Para rasul adalah utusan Allah SWT untuk menyampaikan risalah-Nya kepada manusia. Sebagai utusan manusia, mereka juga manusia. Sehingga mereka memiliki sifat-sifat manusiawi yang melekat pada dirinya sebagaimana manusia pada umumnya. Mereka pun merasakan lapar dan haus sehingga memerlukan makan dan minum. Untuk memenuhi berbagai kebutuhan hidup, mereka juga harus mencari nafkah.
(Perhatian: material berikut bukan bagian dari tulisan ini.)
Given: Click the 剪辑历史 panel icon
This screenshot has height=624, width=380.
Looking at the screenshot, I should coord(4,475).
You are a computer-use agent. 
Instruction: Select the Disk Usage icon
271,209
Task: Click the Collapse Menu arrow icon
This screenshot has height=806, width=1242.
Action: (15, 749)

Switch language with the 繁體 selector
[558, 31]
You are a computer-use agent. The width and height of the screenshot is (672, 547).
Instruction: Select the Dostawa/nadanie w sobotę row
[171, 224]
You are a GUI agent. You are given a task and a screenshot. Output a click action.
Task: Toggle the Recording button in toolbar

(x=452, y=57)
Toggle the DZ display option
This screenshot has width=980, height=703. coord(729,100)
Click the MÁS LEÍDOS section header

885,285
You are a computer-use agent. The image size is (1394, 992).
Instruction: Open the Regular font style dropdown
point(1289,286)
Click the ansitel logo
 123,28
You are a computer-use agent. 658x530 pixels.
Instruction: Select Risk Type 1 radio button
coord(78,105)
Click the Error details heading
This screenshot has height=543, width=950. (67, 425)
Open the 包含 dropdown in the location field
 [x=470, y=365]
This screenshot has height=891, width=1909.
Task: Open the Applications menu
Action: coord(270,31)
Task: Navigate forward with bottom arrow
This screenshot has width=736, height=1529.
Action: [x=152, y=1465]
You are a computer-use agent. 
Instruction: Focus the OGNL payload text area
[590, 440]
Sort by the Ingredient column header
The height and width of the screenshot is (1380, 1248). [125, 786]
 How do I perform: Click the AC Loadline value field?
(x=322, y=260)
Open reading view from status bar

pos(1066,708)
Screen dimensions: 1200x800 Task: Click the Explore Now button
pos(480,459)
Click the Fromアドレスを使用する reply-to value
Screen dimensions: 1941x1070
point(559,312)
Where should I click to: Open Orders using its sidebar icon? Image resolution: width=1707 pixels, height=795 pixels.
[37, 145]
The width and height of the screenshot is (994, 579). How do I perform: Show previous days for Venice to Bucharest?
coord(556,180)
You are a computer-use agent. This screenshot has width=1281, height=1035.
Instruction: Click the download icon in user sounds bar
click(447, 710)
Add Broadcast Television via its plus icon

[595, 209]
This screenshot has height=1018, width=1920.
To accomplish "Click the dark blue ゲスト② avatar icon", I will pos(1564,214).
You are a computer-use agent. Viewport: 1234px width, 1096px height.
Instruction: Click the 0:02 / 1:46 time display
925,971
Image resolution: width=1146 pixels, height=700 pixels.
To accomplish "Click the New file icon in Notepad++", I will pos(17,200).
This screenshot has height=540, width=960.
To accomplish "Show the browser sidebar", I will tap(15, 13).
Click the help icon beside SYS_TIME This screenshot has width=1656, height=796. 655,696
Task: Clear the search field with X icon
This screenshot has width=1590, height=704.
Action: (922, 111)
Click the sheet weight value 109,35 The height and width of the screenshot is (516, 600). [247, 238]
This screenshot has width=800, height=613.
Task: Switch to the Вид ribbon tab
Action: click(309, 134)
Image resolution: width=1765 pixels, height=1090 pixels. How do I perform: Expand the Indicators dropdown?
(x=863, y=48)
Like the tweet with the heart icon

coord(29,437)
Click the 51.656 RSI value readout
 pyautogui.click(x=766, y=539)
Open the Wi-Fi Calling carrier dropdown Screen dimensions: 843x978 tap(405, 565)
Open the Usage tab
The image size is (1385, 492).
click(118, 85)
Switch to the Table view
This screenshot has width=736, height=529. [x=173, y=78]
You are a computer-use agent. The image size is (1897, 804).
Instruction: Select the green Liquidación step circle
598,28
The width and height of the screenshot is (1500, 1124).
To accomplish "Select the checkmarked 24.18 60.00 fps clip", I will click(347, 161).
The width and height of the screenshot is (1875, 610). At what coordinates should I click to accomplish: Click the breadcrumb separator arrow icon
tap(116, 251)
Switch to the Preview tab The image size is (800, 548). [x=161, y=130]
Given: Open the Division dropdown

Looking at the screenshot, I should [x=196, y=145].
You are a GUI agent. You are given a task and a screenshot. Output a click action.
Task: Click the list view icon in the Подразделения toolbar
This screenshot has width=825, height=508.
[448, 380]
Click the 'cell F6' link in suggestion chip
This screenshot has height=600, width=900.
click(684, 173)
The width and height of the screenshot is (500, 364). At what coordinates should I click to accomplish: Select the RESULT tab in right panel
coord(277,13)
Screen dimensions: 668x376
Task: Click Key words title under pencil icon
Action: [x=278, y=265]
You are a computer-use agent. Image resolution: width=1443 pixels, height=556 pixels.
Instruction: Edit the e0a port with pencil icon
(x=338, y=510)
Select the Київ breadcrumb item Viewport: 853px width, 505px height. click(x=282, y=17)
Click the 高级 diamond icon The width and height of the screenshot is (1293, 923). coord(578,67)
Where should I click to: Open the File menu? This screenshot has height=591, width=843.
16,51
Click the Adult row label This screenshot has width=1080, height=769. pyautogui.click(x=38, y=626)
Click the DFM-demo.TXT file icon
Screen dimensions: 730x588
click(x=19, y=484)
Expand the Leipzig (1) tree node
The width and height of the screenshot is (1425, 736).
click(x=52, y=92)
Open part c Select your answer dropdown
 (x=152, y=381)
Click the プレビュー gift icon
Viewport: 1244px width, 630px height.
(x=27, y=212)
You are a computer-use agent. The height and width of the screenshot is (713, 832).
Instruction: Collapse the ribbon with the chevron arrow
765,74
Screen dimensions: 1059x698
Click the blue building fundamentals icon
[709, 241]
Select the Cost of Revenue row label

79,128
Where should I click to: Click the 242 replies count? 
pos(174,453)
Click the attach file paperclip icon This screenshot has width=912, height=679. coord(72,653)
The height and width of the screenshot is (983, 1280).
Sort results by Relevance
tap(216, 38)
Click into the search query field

Oleh karena itu, keberadaan sifat-sifat manusiawi tersebut tidak boleh dijadikan alasan untuk menolak seorang rasul, bahkan menjadi bahan celaan.

Inilah di antara yang diterangkan ayat ini.

Perbuatan Para Rasul

Allah SWT berflrman: “Wa maa arsalnaa qablaka min al-mursaliin illaa annahum laya'kuluun al-tha'aam (dan Kami tidak mengutus rasul-rasul sebelummu, melainkan mereka sungguh memakan makanan).” Menurut Fakhruddin al-Razi, ayat ini merupakan jawaban atas pertanyaan dengan nada celaan dan hinaan oleh orang-orang musyrik, sebagaimana diberitakan dalam ayat sebelumnya: “Dan mereka berkata: "Mengapa rasul ini memakan makanan dan berjalan di pasar-pasar?” (TQS. al-Furqan [25]: 7). Allah SWT pun menerangkan bahwa itu merupakan kebiasaan yang berlangsung pada semua rasul-Nya. Maka tidak ada celaan atas perkara tersebut.

Dengan jawaban tersebut, maka sikap kaum musyrik yang mempertanyakan sifat manusiawi pada Rasulullah tersebut terbantahkan. Makan dan minum bukan merupakan perbuatan tercela. Bahkan bukan hanya dilakukan oleh Rasulullah , namun juga semua rasul sebelumnya. Dalam tafsirnya, Ibnu Katsir berkata: “Allah SWT berfirman yang memberitakan para rasul yang pernah diutus sebelumnya bahwa mereka semua memakan makanan dan memerlukan makanan.”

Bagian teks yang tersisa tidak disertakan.